Although I didn't keep up with the posts, I did keep up with the reading, and somewhat tellingly have received more than enough books for Christmas to read one a month for 2015 too. So here is a round up of some of the books I have read in recent months thanks to Laura's project, in case you need any inspiration for next year.
The Particular Sadness of Lemon Cake by Aimee Bender - I really enjoyed the idea of this book to begin with and found it quite an enjoyable read. Towards the end I found it ventured a little too far into the realms of science fiction and I kept re-reading sections convinced I must have missed something but I hadn't.
The Shock of the Fall by Nathan Filer - A gripping book, I really enjoyed this. The narrator was believable and I liked the style of the writing. Some comparisons have been drawn with The Curious Incident of the Dog in the Night Time and I could see some of the similarities.
We Are All Completely Beside Ourselves by Karen Joy Fowler - I thought this was great. A really thought-provoking read, with a brilliant twist about a third of the way through that made for a compelling plot. The language was quite elaborate in parts, but it suited the context of the story.
Bridget Jones Mad About the Boy by Helen Fielding - This was an easy enough read but I found some of it a little grating. I'm glad I read it, it was enjoyable to catch up with Bridget Jones and see where life had taken her, and lots of the satire was right on point.
Life After Life by Kate Atkinson - It seems sacrilegious to say this after so many rave reviews but I really couldn't get on with this book. I persisted and finished it but I really struggled. I thought some of the writing was beautiful, particularly the scenes describing wartime London, but I found the format of the plot really difficult to engage with.
The Art of Fielding by Chad Harbach - I had so many attempts at reading this book I very nearly consigned it to the never-to-be-finished pile but I'm so glad I stuck with it. After two or three false starts I got properly into it and thought it was great. It is worth ploughing through some of the earlier sports-heavy chapters for the characters and sub-plots that come later.
No Harm Can Come to a Good Man by James Smythe - I read this whole book thinking this was the type of book I wished I could write. Brilliant concept, completely believable vision of the future, felt like a literary version of Black Mirror. I just found the ending slightly too vague, and found myself flicking through the end pages convinced there must be an extra chapter somewhere.
Daughter by Jane Shemilt - Another gripping read with believable characters, and I loved the shifting chronology. There were certain aspects of the plot I found less believable but mostly I was hooked throughout. Although it again felt like it had quite a sudden ending I liked where it finished and thought it was a fitting point to close the book.

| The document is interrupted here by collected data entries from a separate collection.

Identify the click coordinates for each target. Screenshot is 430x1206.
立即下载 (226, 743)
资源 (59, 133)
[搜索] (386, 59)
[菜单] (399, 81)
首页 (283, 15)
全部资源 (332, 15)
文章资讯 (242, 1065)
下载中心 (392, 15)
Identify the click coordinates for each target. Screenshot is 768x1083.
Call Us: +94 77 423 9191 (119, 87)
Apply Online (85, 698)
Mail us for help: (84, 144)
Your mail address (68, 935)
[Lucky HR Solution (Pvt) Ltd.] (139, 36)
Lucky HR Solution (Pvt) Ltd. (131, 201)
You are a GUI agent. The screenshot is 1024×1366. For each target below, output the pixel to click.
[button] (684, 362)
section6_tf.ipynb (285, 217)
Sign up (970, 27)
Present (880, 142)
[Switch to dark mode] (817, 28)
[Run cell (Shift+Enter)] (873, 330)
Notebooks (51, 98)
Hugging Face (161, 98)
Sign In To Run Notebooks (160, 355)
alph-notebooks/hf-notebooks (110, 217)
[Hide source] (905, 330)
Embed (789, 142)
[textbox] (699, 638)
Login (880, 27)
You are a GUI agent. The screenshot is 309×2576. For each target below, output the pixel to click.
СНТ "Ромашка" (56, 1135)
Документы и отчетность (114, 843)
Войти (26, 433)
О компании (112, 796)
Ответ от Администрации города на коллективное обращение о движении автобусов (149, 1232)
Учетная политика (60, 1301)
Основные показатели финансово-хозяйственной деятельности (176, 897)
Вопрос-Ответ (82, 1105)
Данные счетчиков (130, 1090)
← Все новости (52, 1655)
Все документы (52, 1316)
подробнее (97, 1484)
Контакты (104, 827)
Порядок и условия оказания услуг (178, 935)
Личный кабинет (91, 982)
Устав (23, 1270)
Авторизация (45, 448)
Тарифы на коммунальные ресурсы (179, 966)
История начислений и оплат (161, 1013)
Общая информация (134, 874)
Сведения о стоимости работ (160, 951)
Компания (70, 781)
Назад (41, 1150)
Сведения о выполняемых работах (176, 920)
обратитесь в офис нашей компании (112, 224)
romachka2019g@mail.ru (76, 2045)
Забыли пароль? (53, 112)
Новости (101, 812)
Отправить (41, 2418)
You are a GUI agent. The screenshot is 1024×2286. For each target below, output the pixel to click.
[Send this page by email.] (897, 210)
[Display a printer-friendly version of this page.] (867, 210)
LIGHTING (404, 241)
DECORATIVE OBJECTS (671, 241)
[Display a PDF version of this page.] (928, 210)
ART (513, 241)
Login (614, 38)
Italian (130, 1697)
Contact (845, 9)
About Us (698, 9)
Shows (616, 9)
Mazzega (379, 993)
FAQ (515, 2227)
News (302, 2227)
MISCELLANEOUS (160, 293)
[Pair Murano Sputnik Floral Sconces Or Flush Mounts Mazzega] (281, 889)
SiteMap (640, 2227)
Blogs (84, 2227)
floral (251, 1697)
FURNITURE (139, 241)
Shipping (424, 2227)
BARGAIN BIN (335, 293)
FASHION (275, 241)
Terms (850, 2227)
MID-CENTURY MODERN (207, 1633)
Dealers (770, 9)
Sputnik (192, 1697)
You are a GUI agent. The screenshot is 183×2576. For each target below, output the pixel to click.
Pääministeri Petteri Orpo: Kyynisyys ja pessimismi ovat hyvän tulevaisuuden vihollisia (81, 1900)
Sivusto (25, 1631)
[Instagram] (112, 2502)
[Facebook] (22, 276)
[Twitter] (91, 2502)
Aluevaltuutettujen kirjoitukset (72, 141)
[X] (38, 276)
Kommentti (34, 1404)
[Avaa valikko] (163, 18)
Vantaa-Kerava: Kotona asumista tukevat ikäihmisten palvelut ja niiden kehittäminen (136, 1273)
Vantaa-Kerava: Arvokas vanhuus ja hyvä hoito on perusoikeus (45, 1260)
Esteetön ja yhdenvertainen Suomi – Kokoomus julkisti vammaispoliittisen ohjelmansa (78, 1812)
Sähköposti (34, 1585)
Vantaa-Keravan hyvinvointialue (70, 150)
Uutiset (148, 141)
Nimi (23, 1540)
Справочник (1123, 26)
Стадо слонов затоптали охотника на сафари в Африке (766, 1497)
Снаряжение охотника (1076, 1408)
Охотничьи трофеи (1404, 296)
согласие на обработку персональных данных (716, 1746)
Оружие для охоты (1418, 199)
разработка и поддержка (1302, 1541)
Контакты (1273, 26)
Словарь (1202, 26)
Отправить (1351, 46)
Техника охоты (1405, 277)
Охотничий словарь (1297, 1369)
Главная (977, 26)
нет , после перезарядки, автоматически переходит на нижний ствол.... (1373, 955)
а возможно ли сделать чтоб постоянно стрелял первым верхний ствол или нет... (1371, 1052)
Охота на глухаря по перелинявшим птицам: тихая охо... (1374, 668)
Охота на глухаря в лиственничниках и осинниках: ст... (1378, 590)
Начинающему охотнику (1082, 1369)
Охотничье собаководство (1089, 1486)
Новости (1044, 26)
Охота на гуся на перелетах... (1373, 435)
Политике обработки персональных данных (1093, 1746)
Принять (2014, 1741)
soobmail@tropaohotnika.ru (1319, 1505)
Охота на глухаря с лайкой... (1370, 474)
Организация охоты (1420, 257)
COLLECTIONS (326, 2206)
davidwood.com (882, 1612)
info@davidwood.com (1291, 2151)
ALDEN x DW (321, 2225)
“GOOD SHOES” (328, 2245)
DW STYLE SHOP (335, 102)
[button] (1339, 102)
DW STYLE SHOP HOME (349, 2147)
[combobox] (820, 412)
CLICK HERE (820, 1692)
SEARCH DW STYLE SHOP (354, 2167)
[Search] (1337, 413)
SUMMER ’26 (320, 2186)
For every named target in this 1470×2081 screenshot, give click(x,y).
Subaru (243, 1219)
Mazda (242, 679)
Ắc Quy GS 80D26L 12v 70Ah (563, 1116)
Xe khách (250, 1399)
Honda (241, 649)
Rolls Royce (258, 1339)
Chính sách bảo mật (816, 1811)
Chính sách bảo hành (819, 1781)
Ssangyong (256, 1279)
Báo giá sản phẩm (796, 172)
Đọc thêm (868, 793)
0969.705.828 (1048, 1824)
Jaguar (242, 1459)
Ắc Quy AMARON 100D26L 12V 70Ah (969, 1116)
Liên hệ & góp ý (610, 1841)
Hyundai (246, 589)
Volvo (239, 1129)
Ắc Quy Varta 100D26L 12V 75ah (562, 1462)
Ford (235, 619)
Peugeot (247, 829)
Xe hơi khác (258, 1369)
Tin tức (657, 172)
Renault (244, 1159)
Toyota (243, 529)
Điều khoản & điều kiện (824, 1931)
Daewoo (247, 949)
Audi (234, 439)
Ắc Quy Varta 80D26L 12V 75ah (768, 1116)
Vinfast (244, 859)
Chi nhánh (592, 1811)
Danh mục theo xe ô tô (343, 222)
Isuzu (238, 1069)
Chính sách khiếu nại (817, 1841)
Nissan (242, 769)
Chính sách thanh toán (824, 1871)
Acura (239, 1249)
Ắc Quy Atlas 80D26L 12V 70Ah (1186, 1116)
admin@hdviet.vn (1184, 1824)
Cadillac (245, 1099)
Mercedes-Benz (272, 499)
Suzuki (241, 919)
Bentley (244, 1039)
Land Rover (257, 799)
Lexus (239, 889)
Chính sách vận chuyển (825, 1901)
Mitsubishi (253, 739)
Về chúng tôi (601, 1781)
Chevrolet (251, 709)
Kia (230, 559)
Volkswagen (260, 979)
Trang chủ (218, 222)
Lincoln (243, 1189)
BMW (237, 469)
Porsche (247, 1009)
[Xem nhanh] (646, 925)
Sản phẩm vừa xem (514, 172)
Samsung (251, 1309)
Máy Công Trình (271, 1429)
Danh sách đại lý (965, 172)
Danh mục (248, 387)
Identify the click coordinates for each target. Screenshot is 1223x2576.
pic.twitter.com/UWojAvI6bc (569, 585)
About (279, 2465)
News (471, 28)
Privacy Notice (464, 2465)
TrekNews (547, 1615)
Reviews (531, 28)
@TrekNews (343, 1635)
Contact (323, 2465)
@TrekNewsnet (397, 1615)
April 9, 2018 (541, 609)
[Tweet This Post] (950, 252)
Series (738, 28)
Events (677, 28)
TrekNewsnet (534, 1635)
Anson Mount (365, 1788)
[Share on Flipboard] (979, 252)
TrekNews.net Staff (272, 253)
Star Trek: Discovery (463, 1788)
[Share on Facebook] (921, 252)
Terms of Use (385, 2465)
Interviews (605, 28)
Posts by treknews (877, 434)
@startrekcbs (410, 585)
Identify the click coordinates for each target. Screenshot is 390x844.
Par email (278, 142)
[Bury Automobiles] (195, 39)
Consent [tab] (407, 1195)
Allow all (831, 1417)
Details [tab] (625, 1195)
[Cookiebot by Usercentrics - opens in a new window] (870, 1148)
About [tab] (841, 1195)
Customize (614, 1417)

Do No Harm by Henry Marsh - A series of short case studies from the career of a neurosurgeon, which gives a fascinating insight into the humanity of both the doctor and the patient involved in brain surgery. I couldn't put this down, but it was also good to dip in and out of.
Room by Emma Donoghue - Alongside the Unlikely Pilgrimage of Harold Fry, this was my favourite book of the whole year. I cannot recommend this enough, a fascinating read and beautifully written. After so many of the other books above I expected a disappointing ending but it was perfect from start to finish.